В этом году (и еще в 1913-м) в Коктебеле увлекались фотографированием. К счастью, многие фотографии уцелели. Их скверное качество все же не лишает нас возможности взглянуть на тогдашних обитателей волошинского дома. Вот на одном из снимков мы видим как бы сцену из жизни древней Киммерии: некто, похожий чуть ли не на Зевса (это, конечно, Волошин), воздев руку, вещает нечто непререкаемое, и ему благоговейно внимают юные гурии в шароварах и туниках, с венками на головах; а вот вся компания сидит на террасе за длинным деревянным столом вокруг самовара, большой уютной семьей. Волошина здесь нет, — возможно, именно он и фотографирует, — и место хозяйки у самовара занимает мать Максимилиана Александровича Елена Оттобальдовна («Пра», как все зовут ее с этого года, что означает сокращенное «праматерь»). На другой фотографии — сестры Эфрон, Вера и Лиля, Сергей, Пра и Марина. Они сидят в кабинете Волошина, среди его книг. А вот и отдельно Марина — с раскрытой на коленях книгой, в том же кабинете. Округлое девичье лицо, какая-то милая незащищенность взгляда, короткие волосы, которые на снимках постоянно получаются темными, хотя были светло-русыми. Еще один снимок: опять терраса, наполненная постояльцами дома; в центре стоит Марина, а на переднем плане, опершись о притолоку, стоит Сергей Эфрон — похоже, что тут запечатлено чтение стихов Мариной. А вот и снова — Сережа и Марина. Первый выглядит здесь старше своих лет, Марину же сильно уродует пенсне. Других их совместных фотографий того времени нет, но на групповых они всегда рядом. Вот Сережа в шезлонге, под голову подложена подушка, он устало откинулся на нее (нездоров!), а рядом верным стражем в «матросской» блузке — Марина. Тут же сестры Эфрон, Владимир Соколов (в будущем актер Камерного театра).
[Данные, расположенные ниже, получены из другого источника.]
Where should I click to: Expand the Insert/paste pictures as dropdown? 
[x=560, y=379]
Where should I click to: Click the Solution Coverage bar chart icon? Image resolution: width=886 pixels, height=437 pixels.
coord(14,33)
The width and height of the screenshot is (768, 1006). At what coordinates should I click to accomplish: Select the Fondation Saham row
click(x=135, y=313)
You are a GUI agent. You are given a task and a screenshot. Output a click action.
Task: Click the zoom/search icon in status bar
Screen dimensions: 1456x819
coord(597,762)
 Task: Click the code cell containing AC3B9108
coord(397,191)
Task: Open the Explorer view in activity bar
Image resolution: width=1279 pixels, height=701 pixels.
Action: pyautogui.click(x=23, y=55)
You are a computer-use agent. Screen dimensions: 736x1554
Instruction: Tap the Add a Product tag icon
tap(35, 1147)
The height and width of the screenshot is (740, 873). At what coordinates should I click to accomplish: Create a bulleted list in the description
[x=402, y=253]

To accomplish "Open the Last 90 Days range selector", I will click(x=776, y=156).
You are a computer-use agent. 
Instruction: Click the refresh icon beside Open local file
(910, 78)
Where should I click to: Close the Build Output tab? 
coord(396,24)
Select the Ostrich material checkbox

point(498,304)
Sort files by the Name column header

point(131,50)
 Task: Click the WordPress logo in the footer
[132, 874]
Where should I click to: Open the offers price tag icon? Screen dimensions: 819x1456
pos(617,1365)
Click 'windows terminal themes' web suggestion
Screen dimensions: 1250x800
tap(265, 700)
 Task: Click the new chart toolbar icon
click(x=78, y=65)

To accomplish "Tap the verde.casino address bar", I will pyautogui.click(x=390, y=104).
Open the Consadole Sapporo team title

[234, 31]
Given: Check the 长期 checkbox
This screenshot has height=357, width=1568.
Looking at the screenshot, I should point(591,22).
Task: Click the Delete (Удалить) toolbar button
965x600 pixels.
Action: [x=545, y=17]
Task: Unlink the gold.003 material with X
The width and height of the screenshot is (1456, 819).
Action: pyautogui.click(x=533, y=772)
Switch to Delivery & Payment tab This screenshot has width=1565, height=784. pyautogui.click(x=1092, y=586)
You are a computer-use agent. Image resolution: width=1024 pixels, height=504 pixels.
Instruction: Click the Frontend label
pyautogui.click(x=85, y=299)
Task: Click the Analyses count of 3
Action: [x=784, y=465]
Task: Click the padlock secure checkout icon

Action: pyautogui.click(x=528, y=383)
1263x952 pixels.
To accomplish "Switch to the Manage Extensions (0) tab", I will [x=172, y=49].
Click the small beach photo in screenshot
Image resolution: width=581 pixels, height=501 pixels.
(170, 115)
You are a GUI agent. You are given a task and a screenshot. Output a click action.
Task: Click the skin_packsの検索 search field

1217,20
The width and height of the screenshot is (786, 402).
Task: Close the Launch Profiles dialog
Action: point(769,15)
С Максимилианом Александровичем отношения в Коктебеле утратили остатки «светскости», которая все-таки сковывала Марину в Москве. Макс стал дорогим другом, которому можно было доверить все. Но и доверять было не надо, потому что он все сам угадывал с полуслова — и без слов. От него исходило постоянное тепло не просто сердечного внимания, но восхищения — и как раз тем самым, чем она сама в себе больше всего дорожила.
Марина откровенно нежится в лучах волошинского неистощимого дружелюбия и жизнерадостности — и исподволь наблюдает за старшим другом; именно здесь она открывает его для себя по-настоящему. Его душевную уникальность, бесконечную мягкость, доброту, неисчерпаемость знаний — и потрясающую способность превращать будни в праздники.
«Чем я тебе отплачу? — озабоченно писала она Максимилиану Александровичу, едва покинув Коктебель. — Это лето было лучшим из всех моих взрослых лет, и им я обязана тебе».
Кто мог знать, что лучшим это лето оказалось из всех лет, прожитых Цветаевой; она не раз потом говорила об этом. И отплатила щедро — написав через двадцать с лишним лет блестящую литературную эпитафию умершему другу: очерк «Живое о живом».
Сережа с трудом переносил коктебельскую жару. Оттого-то в начале июля они и уехали с Мариной — в уфимские степи, лечить болезнь кумысом и сливками. Едут по рекомендации знающих людей. Приют находят в Усень-Ивановском заводе Белебеевского уезда, в маленькой деревушке; там они снимают то ли домик, то ли комнатки в доме.
Письма, идущие отсюда в Коктебель, наполнены — иначе не скажешь — радостным щебетанием. С трудом Марина останавливает себя, чтобы сообщить хоть какие-то конкретности их быта. Быт упрощен до предела. Известно только, что Марина спит на какой-то раскладушке, угрожающей прорваться и уронить ее на пол при малейшем повороте. И — знаменательно, что о книгах и чтении сообщается в последнюю очередь: не это заполняет сейчас жизнь молодой пары. Хотя именно здесь оба замышляют несколько важных вещей: уход из гимназий — и творческие свершения. Не в этой ли деревушке Сергей начнет писать свою первую книгу «Детство», где даст неповторимый портрет своей избранницы в главе «Волшебница»? А Марина — не тут ли начинает составлять второй поэтический сборник «Волшебный фонарь»?